I refused to stay in the hospital. It was so cold, so clinical and they wanted to admit me onto the maternity ward. The cruelty of this act stays with me even now, to be surrounded with new life when we were sure I was carrying death was just too much. We went home and attempted to sleep in between the tears and sadness, clinging to each other and resigned to our loss.

Early in the morning we made our way back to the hospital in silence, to that waiting room in the department of no hope. We sat in the most uncomfortable chairs huddled together already in mourning and watched the news of the bombings unfold on the tiny television. Slowly and quietly the visitors and staff crowded around us, silently hoping and praying that nobody had been badly hurt whilst our own troubles were put to the side until we were called into the ultrasound room.

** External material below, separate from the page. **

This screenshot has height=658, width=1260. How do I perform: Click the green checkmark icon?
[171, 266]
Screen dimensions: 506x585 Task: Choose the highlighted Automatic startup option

It’s the longest walk, that walk from the waiting room to the ultrasound room. Every step produced more waves of nausea, fear and anxiety. In truth it was less than 20 seconds but I remember at the time absorbing the hospital smell, the ambience and the desperation of the other patients. Into the darkened room with the monitor turned away from the patient to save them from seeing the nothingness we went, and I lay on the bed. Hours and hours passed in less than a minute when the nurse silently turned the monitor towards me and pointed.

Ultrasound

The pain, the bleeding – caused by a rampant kidney infection that had developed from an unchecked UTI. The baby? Well, he turned out to be just fine.

Nairn

I’ve never forgotten how we felt that day when we thought we were going to lose the baby we’d only known about for 3 weeks and how our joy & relief was mingled with empathy for the mothers and fathers, sisters and brothers, sons & daughters and friends who lost loved ones that day. Five years and I can only imagine their pain but I hope each and every person affected by actions that day is surrounded by love, support and memories of happier times.